Taxi app drags dinosaur industry into the new, digital age
With competition from the likes of Uber, it’s commonsense that Hong Kong’s cabbies – notorious for their bad attitude – join the smartphone revolution
The saying, “If you can’t beat them, join them” may be tantamount to admitting defeat. But it was always going to prevail in the street battle between new car-hire apps and the traditional taxi industry, despite arrests and prosecutions of the upstart operators, because customers continued to prefer their services. The city’s taxi industry has been forced to come up with its own app geared to the needs of passengers. This represents a victory for consumer power and commonsense.

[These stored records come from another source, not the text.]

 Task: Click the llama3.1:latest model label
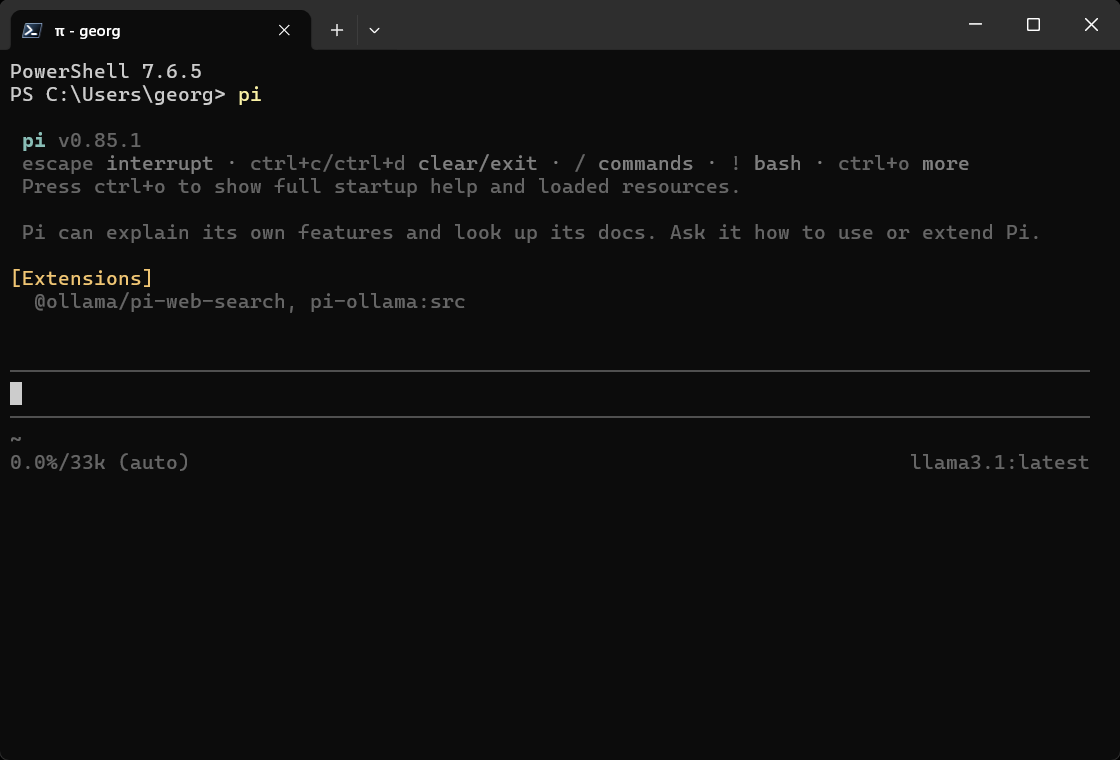(x=999, y=462)
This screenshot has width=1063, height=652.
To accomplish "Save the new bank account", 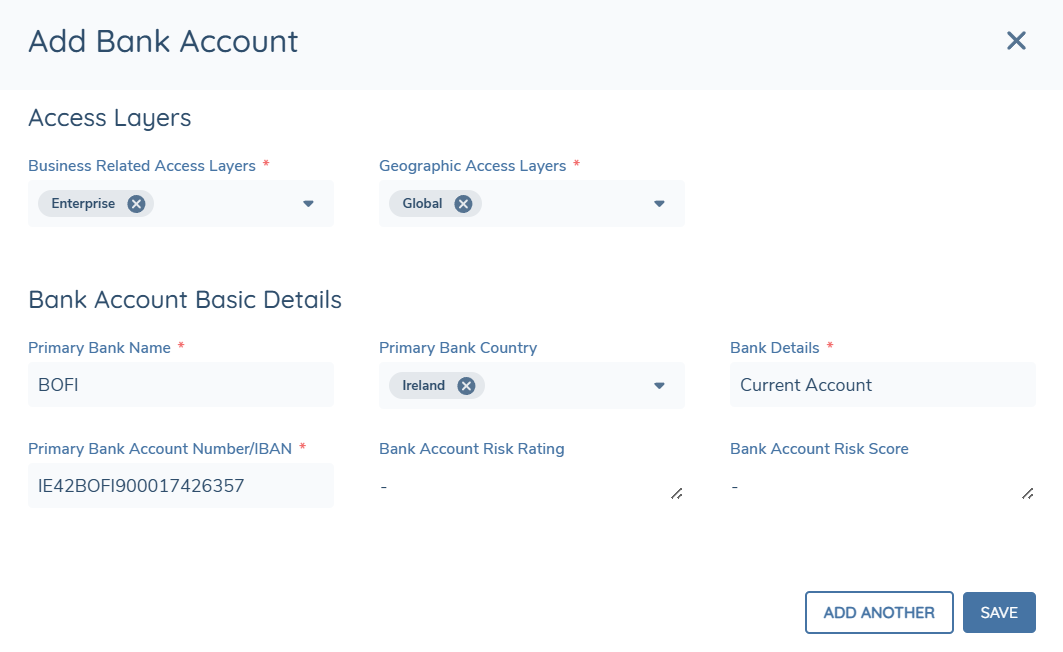I will [x=999, y=612].
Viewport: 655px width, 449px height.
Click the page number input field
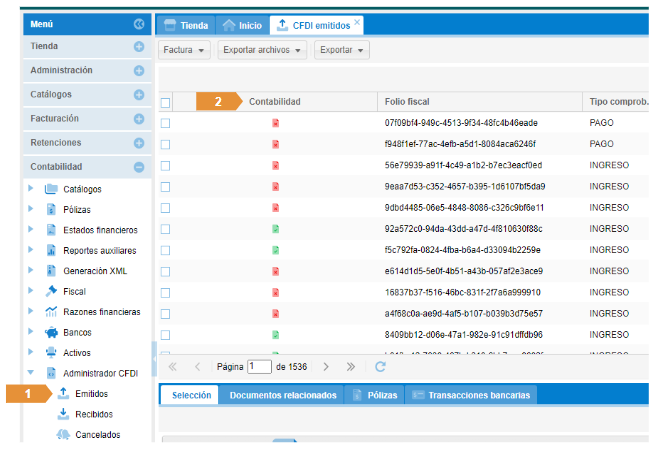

The new app is not only aimed at countering new rivals such as Uber that have cut into the old, outdated business model, but the industry body says it will address customer concerns about taxi drivers’ attitudes and misconduct, and improve their image.
The chairman of the newly formed Hong Kong Taxi Council, Dr Hung Wing-tat, has tried to set the new app apart from competitors by saying it has been developed with “insiders’ information” about what will be good for the taxi trade. If this includes some honest self-reflection on shortcomings highlighted by competitors – instead of calling for them to be more strictly regulated – that could be good for customers.
When call centres pass any request for a taxi placed through the app to registered drivers, the app will show cabs within 200 metres of the pick-up point. The app will also enable customers to select the services of endorsed drivers, who have to sign performance pledges to ensure service quality. Out of more than 18,000 taxis on the road, the council expects 1,500 endorsed drivers and 3,500 independent drivers to be registered by the end of the month. The app also introduces a grading system for passengers to rate drivers’ attitude, cleanliness, driving skill and punctuality, and a 48-hour follow-up pledge on complaints.
Those who get persistently bad ratings will be asked to undertake retraining or risk being struck off the app platform. This can only be good for Hong Kong and the industry, which was the subject of a record 10,000-plus complaints against drivers in 2014, according to the government’s transport complaints unit.